BEGIN RECORDED INFORMATION

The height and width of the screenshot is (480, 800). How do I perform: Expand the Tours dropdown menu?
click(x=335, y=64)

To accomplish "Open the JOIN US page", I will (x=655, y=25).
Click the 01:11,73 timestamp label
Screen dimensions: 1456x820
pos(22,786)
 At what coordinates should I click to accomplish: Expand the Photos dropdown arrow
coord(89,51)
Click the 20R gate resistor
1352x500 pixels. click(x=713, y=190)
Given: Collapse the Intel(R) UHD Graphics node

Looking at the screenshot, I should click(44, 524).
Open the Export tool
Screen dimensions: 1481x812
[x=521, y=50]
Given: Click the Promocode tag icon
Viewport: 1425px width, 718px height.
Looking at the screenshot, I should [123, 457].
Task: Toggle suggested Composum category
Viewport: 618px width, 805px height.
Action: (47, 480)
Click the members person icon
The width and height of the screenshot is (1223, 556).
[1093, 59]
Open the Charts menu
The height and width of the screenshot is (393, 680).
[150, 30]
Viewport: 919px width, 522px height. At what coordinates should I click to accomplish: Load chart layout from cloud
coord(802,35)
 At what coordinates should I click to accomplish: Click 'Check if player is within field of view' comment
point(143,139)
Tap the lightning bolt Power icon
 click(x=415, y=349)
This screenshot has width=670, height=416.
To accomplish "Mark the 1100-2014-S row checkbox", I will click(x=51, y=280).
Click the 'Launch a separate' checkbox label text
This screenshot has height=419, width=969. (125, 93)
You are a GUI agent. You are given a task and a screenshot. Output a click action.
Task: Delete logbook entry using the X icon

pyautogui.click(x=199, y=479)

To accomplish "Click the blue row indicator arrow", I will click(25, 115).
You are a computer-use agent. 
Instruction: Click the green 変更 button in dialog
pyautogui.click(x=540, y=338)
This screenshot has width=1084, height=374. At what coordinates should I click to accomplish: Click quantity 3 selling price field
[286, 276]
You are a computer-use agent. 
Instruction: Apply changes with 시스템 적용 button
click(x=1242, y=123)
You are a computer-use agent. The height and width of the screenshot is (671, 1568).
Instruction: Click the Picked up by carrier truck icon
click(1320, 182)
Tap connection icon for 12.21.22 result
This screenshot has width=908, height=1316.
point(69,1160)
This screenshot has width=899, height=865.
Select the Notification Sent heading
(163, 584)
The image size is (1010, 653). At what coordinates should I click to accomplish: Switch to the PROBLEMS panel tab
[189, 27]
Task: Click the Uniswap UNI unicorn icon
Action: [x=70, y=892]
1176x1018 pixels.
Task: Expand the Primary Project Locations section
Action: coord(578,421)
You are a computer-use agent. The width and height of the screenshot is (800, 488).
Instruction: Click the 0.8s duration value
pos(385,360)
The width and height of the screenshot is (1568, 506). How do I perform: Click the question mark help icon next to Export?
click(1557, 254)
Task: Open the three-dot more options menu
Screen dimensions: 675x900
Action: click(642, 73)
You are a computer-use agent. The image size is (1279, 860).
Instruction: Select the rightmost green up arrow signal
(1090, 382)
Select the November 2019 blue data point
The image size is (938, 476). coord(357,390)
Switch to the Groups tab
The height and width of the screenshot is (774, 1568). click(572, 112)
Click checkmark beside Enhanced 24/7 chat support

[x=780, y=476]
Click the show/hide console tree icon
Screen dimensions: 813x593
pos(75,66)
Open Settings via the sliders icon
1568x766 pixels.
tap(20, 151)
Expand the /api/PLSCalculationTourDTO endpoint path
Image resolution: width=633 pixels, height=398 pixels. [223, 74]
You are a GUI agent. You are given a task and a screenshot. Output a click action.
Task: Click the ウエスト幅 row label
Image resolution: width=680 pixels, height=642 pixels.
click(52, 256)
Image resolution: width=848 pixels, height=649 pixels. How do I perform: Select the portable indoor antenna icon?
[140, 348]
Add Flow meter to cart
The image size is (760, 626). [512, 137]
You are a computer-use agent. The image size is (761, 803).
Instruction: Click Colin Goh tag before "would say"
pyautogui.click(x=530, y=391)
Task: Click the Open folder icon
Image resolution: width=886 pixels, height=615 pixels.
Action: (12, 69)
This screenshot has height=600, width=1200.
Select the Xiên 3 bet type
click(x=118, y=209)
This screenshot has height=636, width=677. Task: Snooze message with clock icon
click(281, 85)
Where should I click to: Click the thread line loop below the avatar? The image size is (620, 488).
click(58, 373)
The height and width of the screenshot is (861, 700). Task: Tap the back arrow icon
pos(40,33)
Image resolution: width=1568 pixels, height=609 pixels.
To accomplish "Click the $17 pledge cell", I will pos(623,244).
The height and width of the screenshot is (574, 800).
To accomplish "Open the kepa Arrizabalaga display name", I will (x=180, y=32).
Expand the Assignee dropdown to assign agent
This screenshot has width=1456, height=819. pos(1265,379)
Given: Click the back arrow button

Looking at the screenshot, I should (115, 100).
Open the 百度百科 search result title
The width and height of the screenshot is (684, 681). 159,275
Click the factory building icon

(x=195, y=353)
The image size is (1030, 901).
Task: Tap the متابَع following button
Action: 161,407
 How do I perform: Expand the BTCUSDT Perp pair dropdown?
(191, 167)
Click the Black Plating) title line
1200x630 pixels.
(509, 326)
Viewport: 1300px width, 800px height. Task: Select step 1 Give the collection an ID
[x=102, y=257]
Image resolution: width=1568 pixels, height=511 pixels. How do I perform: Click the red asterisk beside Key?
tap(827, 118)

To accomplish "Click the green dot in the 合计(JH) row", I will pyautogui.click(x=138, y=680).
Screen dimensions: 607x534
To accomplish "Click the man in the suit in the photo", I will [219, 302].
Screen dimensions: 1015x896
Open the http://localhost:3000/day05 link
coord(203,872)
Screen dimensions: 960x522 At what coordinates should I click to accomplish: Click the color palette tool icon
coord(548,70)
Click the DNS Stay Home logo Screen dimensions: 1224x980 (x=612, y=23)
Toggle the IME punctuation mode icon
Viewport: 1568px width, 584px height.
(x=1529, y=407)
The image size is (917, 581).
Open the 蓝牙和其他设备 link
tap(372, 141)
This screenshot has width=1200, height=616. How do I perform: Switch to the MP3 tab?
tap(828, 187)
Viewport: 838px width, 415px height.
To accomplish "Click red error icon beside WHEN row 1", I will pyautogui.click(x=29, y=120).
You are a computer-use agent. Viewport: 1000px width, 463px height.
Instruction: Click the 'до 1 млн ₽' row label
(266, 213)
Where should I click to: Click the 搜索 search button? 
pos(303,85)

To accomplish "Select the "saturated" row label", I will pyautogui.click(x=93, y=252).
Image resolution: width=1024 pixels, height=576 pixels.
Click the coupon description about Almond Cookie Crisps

END RECORDED INFORMATION

All of the entries need to be given again, word for word.

▶ _FINAL ANSWER_
The height and width of the screenshot is (480, 800). How do I perform: Expand the Tours dropdown menu?
click(x=335, y=64)

To accomplish "Open the JOIN US page", I will (x=655, y=25).
Click the 01:11,73 timestamp label
Screen dimensions: 1456x820
pos(22,786)
 At what coordinates should I click to accomplish: Expand the Photos dropdown arrow
coord(89,51)
Click the 20R gate resistor
1352x500 pixels. click(x=713, y=190)
Given: Collapse the Intel(R) UHD Graphics node

Looking at the screenshot, I should click(44, 524).
Open the Export tool
Screen dimensions: 1481x812
[x=521, y=50]
Given: Click the Promocode tag icon
Viewport: 1425px width, 718px height.
Looking at the screenshot, I should [123, 457].
Task: Toggle suggested Composum category
Viewport: 618px width, 805px height.
Action: (47, 480)
Click the members person icon
The width and height of the screenshot is (1223, 556).
[1093, 59]
Open the Charts menu
The height and width of the screenshot is (393, 680).
[150, 30]
Viewport: 919px width, 522px height. At what coordinates should I click to accomplish: Load chart layout from cloud
coord(802,35)
 At what coordinates should I click to accomplish: Click 'Check if player is within field of view' comment
point(143,139)
Tap the lightning bolt Power icon
 click(x=415, y=349)
This screenshot has width=670, height=416.
To accomplish "Mark the 1100-2014-S row checkbox", I will click(x=51, y=280).
Click the 'Launch a separate' checkbox label text
This screenshot has height=419, width=969. (125, 93)
You are a GUI agent. You are given a task and a screenshot. Output a click action.
Task: Delete logbook entry using the X icon

pyautogui.click(x=199, y=479)

To accomplish "Click the blue row indicator arrow", I will click(25, 115).
You are a computer-use agent. 
Instruction: Click the green 変更 button in dialog
pyautogui.click(x=540, y=338)
This screenshot has width=1084, height=374. At what coordinates should I click to accomplish: Click quantity 3 selling price field
[286, 276]
You are a computer-use agent. 
Instruction: Apply changes with 시스템 적용 button
click(x=1242, y=123)
You are a computer-use agent. The height and width of the screenshot is (671, 1568).
Instruction: Click the Picked up by carrier truck icon
click(1320, 182)
Tap connection icon for 12.21.22 result
This screenshot has width=908, height=1316.
point(69,1160)
This screenshot has width=899, height=865.
Select the Notification Sent heading
(163, 584)
The image size is (1010, 653). At what coordinates should I click to accomplish: Switch to the PROBLEMS panel tab
[189, 27]
Task: Click the Uniswap UNI unicorn icon
Action: [x=70, y=892]
1176x1018 pixels.
Task: Expand the Primary Project Locations section
Action: coord(578,421)
You are a computer-use agent. The width and height of the screenshot is (800, 488).
Instruction: Click the 0.8s duration value
pos(385,360)
The width and height of the screenshot is (1568, 506). How do I perform: Click the question mark help icon next to Export?
click(1557, 254)
Task: Open the three-dot more options menu
Screen dimensions: 675x900
Action: click(642, 73)
You are a computer-use agent. The image size is (1279, 860).
Instruction: Select the rightmost green up arrow signal
(1090, 382)
Select the November 2019 blue data point
The image size is (938, 476). coord(357,390)
Switch to the Groups tab
The height and width of the screenshot is (774, 1568). click(572, 112)
Click checkmark beside Enhanced 24/7 chat support

[x=780, y=476]
Click the show/hide console tree icon
Screen dimensions: 813x593
pos(75,66)
Open Settings via the sliders icon
1568x766 pixels.
tap(20, 151)
Expand the /api/PLSCalculationTourDTO endpoint path
Image resolution: width=633 pixels, height=398 pixels. [223, 74]
You are a GUI agent. You are given a task and a screenshot. Output a click action.
Task: Click the ウエスト幅 row label
Image resolution: width=680 pixels, height=642 pixels.
click(52, 256)
Image resolution: width=848 pixels, height=649 pixels. How do I perform: Select the portable indoor antenna icon?
[140, 348]
Add Flow meter to cart
The image size is (760, 626). [512, 137]
You are a computer-use agent. The image size is (761, 803).
Instruction: Click Colin Goh tag before "would say"
pyautogui.click(x=530, y=391)
Task: Click the Open folder icon
Image resolution: width=886 pixels, height=615 pixels.
Action: (12, 69)
This screenshot has height=600, width=1200.
Select the Xiên 3 bet type
click(x=118, y=209)
This screenshot has height=636, width=677. Task: Snooze message with clock icon
click(281, 85)
Where should I click to: Click the thread line loop below the avatar? The image size is (620, 488).
click(58, 373)
The height and width of the screenshot is (861, 700). Task: Tap the back arrow icon
pos(40,33)
Image resolution: width=1568 pixels, height=609 pixels.
To accomplish "Click the $17 pledge cell", I will pos(623,244).
The height and width of the screenshot is (574, 800).
To accomplish "Open the kepa Arrizabalaga display name", I will (x=180, y=32).
Expand the Assignee dropdown to assign agent
This screenshot has width=1456, height=819. pos(1265,379)
Given: Click the back arrow button

Looking at the screenshot, I should (115, 100).
Open the 百度百科 search result title
The width and height of the screenshot is (684, 681). 159,275
Click the factory building icon

(x=195, y=353)
The image size is (1030, 901).
Task: Tap the متابَع following button
Action: 161,407
 How do I perform: Expand the BTCUSDT Perp pair dropdown?
(191, 167)
Click the Black Plating) title line
1200x630 pixels.
(509, 326)
Viewport: 1300px width, 800px height. Task: Select step 1 Give the collection an ID
[x=102, y=257]
Image resolution: width=1568 pixels, height=511 pixels. How do I perform: Click the red asterisk beside Key?
tap(827, 118)

To accomplish "Click the green dot in the 合计(JH) row", I will pyautogui.click(x=138, y=680).
Screen dimensions: 607x534
To accomplish "Click the man in the suit in the photo", I will [219, 302].
Screen dimensions: 1015x896
Open the http://localhost:3000/day05 link
coord(203,872)
Screen dimensions: 960x522 At what coordinates should I click to accomplish: Click the color palette tool icon
coord(548,70)
Click the DNS Stay Home logo Screen dimensions: 1224x980 (x=612, y=23)
Toggle the IME punctuation mode icon
Viewport: 1568px width, 584px height.
(x=1529, y=407)
The image size is (917, 581).
Open the 蓝牙和其他设备 link
tap(372, 141)
This screenshot has width=1200, height=616. How do I perform: Switch to the MP3 tab?
tap(828, 187)
Viewport: 838px width, 415px height.
To accomplish "Click red error icon beside WHEN row 1", I will pyautogui.click(x=29, y=120).
You are a computer-use agent. Viewport: 1000px width, 463px height.
Instruction: Click the 'до 1 млн ₽' row label
(266, 213)
Where should I click to: Click the 搜索 search button? 
pos(303,85)

To accomplish "Select the "saturated" row label", I will pyautogui.click(x=93, y=252).
Image resolution: width=1024 pixels, height=576 pixels.
Click the coupon description about Almond Cookie Crisps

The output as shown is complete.